Midagri protege más de 6,600 hectáreas agrícolas ante lluvias e inundaciones en Piura y Tumbes
La ANA ejecuta labores de limpieza y descolmatación que benefician a más de 18,000 productores norteños.
Estas acciones preventivas buscan reducir el riesgo de desbordes, resguardando la infraestructura hidráulica y la seguridad alimentaria de la zona.
Piura: protección en zonas estratégicas
En la región Piura, las intervenciones cubren 9.52 kilómetros de cauces y quebradas estratégicas. Con ello, se contribuye a proteger 4,140 hectáreas de cultivo y beneficiar directamente a 15,000 agricultores familiares.
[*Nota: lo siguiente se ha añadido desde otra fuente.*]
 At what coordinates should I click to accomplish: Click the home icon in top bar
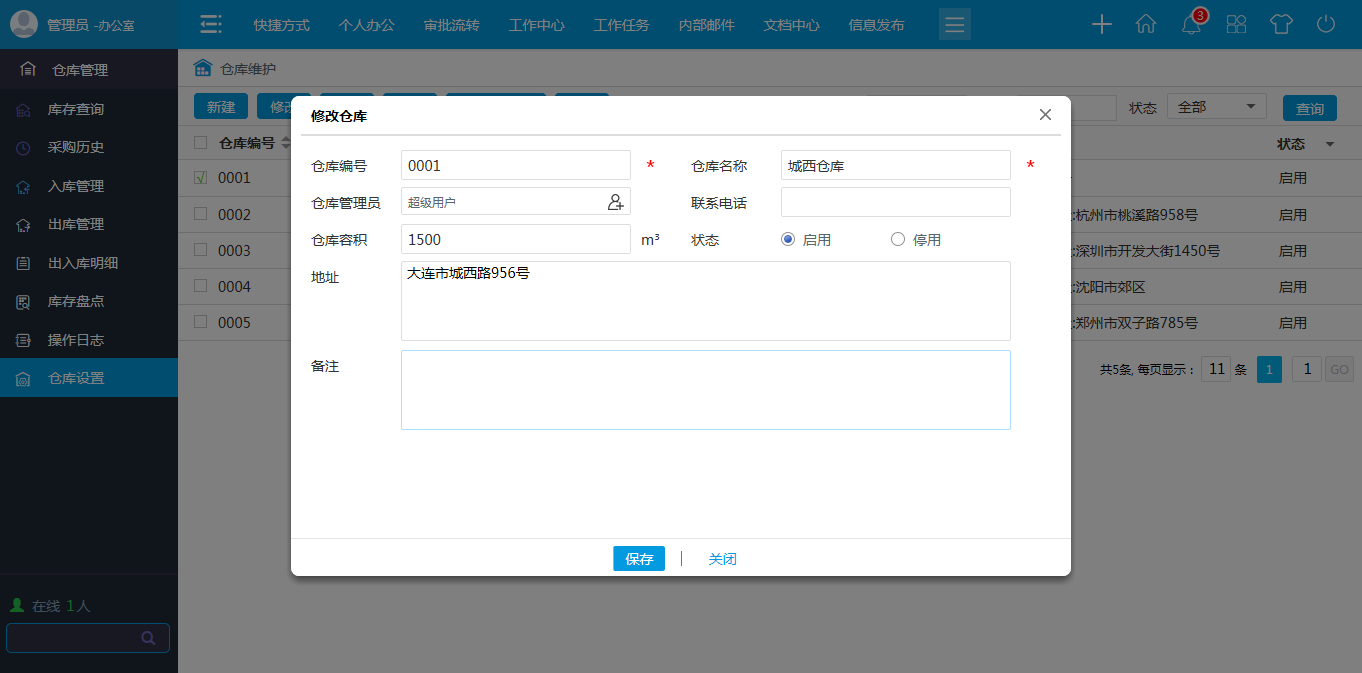point(1146,25)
El despliegue se distribuye de la siguiente manera:
- Río Chira (Sector Potreritos 2, Querecotillo): Limpieza y descolmatación en 550 metros del cauce.
- Dique Virrilá (Sechura): Conclusión de los trabajos en 300 metros de la margen derecha, donde se instalaron 642 geobolsas para proteger de inundaciones a la población de Parachique.
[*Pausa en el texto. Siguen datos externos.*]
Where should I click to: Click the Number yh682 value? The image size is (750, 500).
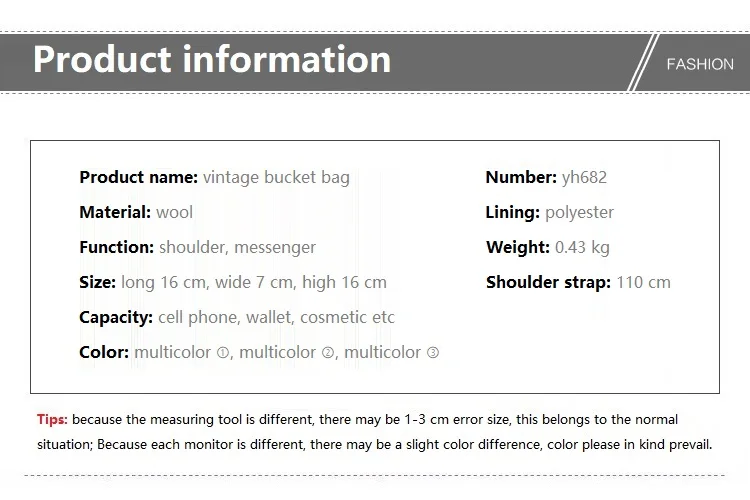(584, 177)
- Quebrada San Francisco (Morropón): Registro de un avance de 2.64 kilómetros de limpieza en el sector La Matanza.
- Río Piura (Salitral): Inicio de trabajos de protección en 550 metros de la margen izquierda, en el sector El Carmen.
Maquinarias operan doble turno para avanzar con los trabajos de conformación de bordos y movimiento de tierras antes de la temporada de lluvias.
Tumbes: obras para reducir riesgos
En Tumbes, la ANA registra un 60% de avance físico en la conformación de bordos con material de préstamo en la margen izquierda del río Tumbes, específicamente en el sector La Peña–Santa Rosa (distrito de San Jacinto). Esta obra resguarda 2,500 hectáreas agrícolas y protege el sustento de 875 familias productoras de plátano.
Para acelerar el movimiento de tierras, el MIDAGRI desplegó un pool de maquinaria pesada que trabaja continuamente en el acondicionamiento del terreno, compuesto por:
- 4 cargadores frontales
- 8 volquetes de gran capacidad
-1 tractor sobre oruga
-2 excavadoras hidráulicas
Los trabajos tienen como finalidad reducir el riesgo de afectaciones durante la temporada de lluvias y ante eventuales incrementos del caudal del río Tumbes.
A través de estas intervenciones, la ANA contribuye a reducir la vulnerabilidad de las zonas agrícolas y a resguardar los medios de vida de miles de familias del norte del país.